### Written request
Reproduce verbatim the part of the entries that opens with the line containing "Task: Sort by the IBAN column header" and closes with the line containing "I will pos(1202,447).", both of those lines included.

------------------------------

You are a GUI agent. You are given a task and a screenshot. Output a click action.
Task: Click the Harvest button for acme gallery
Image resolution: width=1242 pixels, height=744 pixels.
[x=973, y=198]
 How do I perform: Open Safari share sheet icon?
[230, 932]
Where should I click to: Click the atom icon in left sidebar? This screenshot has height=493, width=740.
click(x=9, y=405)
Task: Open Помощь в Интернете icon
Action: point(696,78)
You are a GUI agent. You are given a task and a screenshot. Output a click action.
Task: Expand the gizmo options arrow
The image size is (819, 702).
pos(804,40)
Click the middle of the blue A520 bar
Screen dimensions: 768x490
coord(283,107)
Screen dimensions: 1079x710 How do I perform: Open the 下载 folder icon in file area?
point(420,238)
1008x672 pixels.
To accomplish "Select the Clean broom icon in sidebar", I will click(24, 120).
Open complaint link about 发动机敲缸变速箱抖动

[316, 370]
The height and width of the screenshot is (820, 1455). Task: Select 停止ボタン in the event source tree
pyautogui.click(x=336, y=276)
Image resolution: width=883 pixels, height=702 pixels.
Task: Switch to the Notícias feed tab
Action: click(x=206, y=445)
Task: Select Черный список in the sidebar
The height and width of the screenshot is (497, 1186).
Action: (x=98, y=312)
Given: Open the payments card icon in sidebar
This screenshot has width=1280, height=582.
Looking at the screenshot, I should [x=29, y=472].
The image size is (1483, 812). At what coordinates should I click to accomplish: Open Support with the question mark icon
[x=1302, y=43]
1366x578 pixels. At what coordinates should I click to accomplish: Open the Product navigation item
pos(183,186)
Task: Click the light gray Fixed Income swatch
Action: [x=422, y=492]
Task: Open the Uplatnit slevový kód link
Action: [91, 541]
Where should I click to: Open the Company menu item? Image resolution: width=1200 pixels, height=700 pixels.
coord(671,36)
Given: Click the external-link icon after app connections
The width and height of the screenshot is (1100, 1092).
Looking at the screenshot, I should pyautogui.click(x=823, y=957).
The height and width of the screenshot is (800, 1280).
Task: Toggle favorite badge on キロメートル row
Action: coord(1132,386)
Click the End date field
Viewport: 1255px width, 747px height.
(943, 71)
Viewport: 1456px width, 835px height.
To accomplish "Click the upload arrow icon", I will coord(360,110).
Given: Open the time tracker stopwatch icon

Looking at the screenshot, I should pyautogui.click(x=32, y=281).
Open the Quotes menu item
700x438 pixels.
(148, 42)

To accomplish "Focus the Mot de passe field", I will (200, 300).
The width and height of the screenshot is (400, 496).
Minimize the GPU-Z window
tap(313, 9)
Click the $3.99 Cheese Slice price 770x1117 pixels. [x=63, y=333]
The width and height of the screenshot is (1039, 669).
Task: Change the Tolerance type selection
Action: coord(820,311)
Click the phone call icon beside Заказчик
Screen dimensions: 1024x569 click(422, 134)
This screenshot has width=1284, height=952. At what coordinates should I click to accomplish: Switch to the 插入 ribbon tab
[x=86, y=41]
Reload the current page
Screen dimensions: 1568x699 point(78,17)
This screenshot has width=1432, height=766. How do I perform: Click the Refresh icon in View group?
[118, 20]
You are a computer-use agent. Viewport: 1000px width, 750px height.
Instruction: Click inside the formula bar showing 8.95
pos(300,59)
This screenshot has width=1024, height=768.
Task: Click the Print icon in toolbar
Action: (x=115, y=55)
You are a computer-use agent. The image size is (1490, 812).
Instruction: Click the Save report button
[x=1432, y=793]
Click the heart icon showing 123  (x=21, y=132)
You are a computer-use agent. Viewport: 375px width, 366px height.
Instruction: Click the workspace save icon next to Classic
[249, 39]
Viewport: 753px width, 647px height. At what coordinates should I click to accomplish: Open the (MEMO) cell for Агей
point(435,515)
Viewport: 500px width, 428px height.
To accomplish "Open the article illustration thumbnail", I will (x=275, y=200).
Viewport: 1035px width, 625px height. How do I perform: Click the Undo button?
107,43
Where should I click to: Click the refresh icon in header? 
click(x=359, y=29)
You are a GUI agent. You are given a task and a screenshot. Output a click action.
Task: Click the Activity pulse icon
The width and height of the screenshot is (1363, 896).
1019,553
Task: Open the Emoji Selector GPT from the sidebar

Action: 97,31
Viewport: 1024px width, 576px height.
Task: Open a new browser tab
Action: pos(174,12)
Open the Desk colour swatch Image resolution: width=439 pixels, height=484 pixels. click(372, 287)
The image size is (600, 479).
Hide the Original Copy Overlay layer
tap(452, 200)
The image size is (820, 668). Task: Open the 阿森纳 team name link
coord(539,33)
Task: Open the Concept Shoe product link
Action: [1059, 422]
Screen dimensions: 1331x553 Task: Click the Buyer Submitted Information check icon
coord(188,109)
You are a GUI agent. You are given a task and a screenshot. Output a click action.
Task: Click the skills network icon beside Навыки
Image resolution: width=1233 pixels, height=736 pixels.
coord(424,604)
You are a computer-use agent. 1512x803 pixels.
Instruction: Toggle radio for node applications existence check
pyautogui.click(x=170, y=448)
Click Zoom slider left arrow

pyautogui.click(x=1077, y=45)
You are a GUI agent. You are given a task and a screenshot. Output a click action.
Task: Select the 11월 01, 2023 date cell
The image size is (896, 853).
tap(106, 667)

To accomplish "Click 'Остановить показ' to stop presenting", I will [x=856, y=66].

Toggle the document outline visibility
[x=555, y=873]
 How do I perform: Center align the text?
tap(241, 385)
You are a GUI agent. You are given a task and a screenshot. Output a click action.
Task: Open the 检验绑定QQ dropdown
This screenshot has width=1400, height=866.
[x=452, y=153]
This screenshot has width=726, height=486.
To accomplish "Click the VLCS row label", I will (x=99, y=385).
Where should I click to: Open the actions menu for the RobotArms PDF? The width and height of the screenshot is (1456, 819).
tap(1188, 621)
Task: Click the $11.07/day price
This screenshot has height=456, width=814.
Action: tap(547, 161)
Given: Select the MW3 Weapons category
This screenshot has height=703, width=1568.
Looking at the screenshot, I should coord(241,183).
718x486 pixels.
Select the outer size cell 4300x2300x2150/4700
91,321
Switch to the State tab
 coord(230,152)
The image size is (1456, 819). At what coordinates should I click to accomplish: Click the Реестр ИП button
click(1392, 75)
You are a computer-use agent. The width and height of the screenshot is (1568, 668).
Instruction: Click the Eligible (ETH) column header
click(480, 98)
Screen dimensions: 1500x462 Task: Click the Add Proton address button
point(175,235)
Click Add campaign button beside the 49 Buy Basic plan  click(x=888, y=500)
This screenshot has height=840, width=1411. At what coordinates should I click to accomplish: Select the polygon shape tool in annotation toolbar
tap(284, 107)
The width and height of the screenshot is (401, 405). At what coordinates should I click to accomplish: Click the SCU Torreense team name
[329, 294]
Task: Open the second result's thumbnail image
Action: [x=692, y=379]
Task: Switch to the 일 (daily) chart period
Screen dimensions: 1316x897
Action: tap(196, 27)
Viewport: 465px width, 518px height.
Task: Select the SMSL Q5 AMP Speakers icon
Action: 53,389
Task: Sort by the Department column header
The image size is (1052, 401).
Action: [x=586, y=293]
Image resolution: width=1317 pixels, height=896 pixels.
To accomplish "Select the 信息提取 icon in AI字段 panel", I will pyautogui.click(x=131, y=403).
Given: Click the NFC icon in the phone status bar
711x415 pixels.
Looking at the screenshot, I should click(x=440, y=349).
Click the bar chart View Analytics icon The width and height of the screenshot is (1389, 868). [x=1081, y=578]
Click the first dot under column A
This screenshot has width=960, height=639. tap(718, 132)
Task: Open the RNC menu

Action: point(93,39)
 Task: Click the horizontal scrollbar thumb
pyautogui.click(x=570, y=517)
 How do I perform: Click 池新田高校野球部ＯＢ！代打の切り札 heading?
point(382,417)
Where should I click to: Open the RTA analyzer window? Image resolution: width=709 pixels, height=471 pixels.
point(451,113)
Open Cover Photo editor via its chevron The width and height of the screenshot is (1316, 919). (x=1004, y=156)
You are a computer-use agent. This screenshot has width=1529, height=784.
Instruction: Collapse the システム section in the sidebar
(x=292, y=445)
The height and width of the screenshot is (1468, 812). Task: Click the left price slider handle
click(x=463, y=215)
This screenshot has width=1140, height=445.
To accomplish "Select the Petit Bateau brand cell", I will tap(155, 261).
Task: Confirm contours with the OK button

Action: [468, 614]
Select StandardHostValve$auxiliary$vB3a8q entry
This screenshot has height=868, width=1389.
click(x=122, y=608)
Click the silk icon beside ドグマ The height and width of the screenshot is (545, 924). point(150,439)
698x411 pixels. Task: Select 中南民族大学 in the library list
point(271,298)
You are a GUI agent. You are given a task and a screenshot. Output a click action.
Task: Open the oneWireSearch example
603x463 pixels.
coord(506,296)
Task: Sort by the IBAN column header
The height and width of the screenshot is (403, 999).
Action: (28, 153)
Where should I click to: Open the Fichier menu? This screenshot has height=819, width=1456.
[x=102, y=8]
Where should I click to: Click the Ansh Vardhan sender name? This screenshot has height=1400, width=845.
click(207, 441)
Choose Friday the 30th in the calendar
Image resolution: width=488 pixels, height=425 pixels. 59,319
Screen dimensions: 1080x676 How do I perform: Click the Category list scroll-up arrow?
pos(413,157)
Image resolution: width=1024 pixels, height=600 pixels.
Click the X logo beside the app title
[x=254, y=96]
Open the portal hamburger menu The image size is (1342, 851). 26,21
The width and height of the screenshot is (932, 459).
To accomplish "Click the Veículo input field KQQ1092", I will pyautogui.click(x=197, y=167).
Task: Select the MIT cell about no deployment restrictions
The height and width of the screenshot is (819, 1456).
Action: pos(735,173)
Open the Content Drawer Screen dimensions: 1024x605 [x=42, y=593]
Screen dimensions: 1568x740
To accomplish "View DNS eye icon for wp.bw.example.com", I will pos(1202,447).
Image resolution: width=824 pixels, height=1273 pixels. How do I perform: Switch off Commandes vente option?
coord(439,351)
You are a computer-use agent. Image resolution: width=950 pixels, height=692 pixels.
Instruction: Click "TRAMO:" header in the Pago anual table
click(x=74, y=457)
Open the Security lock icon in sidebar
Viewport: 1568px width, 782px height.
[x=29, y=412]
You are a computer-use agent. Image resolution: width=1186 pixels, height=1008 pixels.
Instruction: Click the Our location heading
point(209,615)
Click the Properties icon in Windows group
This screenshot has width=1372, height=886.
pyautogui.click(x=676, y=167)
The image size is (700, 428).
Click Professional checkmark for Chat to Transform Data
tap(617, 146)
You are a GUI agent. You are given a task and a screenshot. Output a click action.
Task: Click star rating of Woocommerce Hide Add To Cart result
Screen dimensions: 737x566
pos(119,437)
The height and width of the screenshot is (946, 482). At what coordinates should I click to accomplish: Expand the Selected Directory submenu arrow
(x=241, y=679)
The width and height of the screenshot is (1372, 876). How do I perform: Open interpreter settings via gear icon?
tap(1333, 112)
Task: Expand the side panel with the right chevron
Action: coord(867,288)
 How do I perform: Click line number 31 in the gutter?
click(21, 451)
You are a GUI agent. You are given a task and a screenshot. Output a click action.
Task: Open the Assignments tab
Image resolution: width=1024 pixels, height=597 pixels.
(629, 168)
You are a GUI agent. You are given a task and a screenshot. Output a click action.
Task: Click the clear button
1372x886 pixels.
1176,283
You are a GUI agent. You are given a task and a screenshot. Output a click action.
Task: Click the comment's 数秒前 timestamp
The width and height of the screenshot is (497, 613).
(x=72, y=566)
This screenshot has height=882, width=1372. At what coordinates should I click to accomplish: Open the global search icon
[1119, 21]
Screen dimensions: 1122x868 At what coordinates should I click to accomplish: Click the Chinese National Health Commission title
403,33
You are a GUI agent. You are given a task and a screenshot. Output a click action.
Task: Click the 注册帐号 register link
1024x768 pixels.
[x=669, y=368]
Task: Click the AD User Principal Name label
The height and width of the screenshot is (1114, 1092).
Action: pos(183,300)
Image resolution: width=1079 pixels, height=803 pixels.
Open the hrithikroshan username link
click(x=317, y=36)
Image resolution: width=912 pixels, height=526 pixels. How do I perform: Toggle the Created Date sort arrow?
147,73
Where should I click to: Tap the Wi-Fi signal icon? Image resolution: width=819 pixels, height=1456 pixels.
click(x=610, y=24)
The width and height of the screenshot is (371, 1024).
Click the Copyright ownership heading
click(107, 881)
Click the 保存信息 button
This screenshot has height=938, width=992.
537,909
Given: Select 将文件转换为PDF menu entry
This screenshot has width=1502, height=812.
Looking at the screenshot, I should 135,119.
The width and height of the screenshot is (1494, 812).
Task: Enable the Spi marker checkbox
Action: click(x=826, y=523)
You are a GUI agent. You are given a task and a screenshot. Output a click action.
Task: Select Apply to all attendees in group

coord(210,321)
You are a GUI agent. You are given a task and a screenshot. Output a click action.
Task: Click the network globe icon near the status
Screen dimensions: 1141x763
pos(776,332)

------------------------------

### Finished answer
Task: Sort by the IBAN column header
The height and width of the screenshot is (403, 999).
Action: (28, 153)
Where should I click to: Open the Fichier menu? This screenshot has height=819, width=1456.
[x=102, y=8]
Where should I click to: Click the Ansh Vardhan sender name? This screenshot has height=1400, width=845.
click(207, 441)
Choose Friday the 30th in the calendar
Image resolution: width=488 pixels, height=425 pixels. 59,319
Screen dimensions: 1080x676 How do I perform: Click the Category list scroll-up arrow?
pos(413,157)
Image resolution: width=1024 pixels, height=600 pixels.
Click the X logo beside the app title
[x=254, y=96]
Open the portal hamburger menu The image size is (1342, 851). 26,21
The width and height of the screenshot is (932, 459).
To accomplish "Click the Veículo input field KQQ1092", I will pyautogui.click(x=197, y=167).
Task: Select the MIT cell about no deployment restrictions
The height and width of the screenshot is (819, 1456).
Action: pos(735,173)
Open the Content Drawer Screen dimensions: 1024x605 [x=42, y=593]
Screen dimensions: 1568x740
To accomplish "View DNS eye icon for wp.bw.example.com", I will pos(1202,447).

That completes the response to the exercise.